The part of the business that made me happy, though, was the presence of Blue Bottle Coffee. Fraiche sells bags of Blue Bottle’s Hayes Valley Espresso and Bella Donovan Blends, and given the decrease in supply over just three days, it looks like they do a brisk bean sale business. They also do espresso and brewed coffee. They pull their shots from a cute (but powerful) little 2-group La Marzocco GB/5 and drip coffee on a four-station stand with ceramic cone filters. Unfortunately, I feel I under-explored Fraiche’s coffee offerings. On neither trip did I try the drip and I failed to ask whether they also had decaf. I imagine they must have decaf, but they didn’t openly display any bags for sale.

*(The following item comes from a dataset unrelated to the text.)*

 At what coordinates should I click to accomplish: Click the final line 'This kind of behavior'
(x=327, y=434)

While their selection is slim, they do a lot with what they have. The shot I had was really quite good and clearly pulled with care. It was freshly ground and staff apparently employ a naked portafilter – which is hard to see from the consumer side of the counter, especially when you have a two and half year old pleading in your ear for yogurt. My shot was topped with a dark, reddish-brown crema of moderate thickness with lots of flecking. The shot exhibited a mellow, orange-like acidity, was full-bodied, had a smokey, molasses finish and went down smoothly. It was a fine rendition of this particular blend.

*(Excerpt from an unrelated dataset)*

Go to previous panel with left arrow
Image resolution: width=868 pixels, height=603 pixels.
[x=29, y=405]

I wondered a little about the brewing instructions taped onto the drip stand. It’s good to have directions but better if staff don’t need them. It certainly seemed like my barista knew what she was doing. My espresso was very good. While Fraiche has clearly invested in good equipment and quality training, I worry whether a yogurt shop – even a good one with good coffee – can maintain a well-trained staff. That said, if other non-cafes could produce coffee even half this good, the world would be a far better place.